Ella soltó un siseo prolongado y me mandó a ver qué quería Barbara antes de marcharse. Me permití mirarla de reojo. Mira era la pareja de mi padre y, por ende, mi madrastra. La verdad es que lo único que mi padre y los demás miembros de la manada valoraban en ella era su atractivo físico. Una vez la sorprendí siendo infiel con otros dos hombres lobo, Larry y Mario. Un escalofrío me recorrió al imaginar lo que mi padre les haría si lo descubriera. Pero jamás lo sabría por mí. Si se me ocurriera soltar la lengua, para la mañana siguiente mi cadáver estaría colgando de un árbol.

Con un suspiro, cerré mi habitación con llave y me apresuré a ver qué necesitaba Barbara.

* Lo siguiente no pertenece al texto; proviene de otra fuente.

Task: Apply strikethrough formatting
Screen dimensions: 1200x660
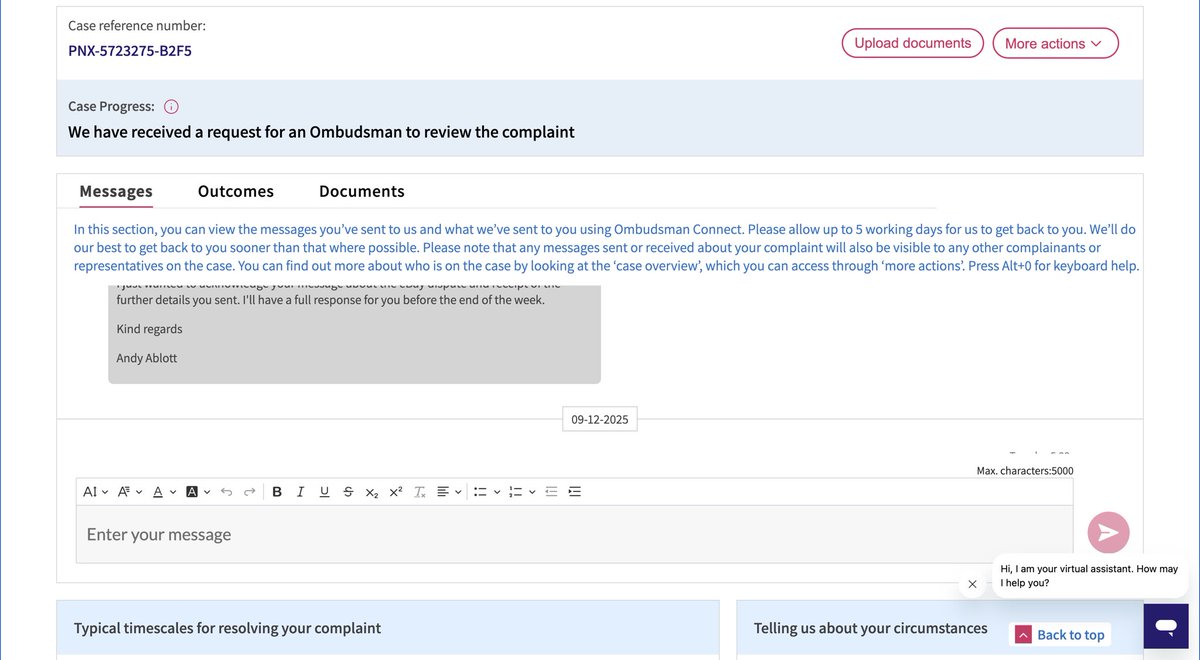Action: pos(348,491)
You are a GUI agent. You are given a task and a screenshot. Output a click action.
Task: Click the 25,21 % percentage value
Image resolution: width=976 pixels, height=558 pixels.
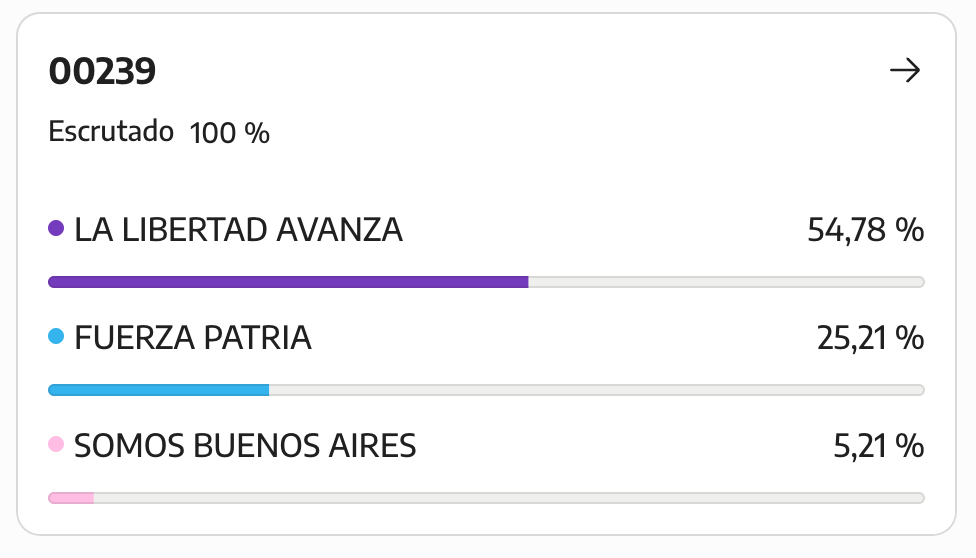point(870,338)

"Necesito que me arreglen el cabello. Papá va a dar una fiesta en mi honor", declaró sin más. "Y que quede mejor que la última vez. ¿Acaso no puedes hacer algo bien? ¡Algo, por amor de Dios, Liyah!" Luego suspiró, negando con la cabeza en señal de desaprobación.

Guardé silencio, con la cabeza gacha, esperando su próxima instrucción. Ella se acomodó en su silla. Al comenzar a dividir su espeso cabello por el centro, ella apartó mi mano de un manotazo. "¿Te lavaste las manos antes?" preguntó con una expresión de repulsión.

Era consciente de que sería un error fatal decirle la verdad, así que mentí asintiendo con la cabeza. Cuando ella se relajó de nuevo, me esforcé en peinar su cabello lo mejor posible, intentando no pensar en el infierno que era mi existencia.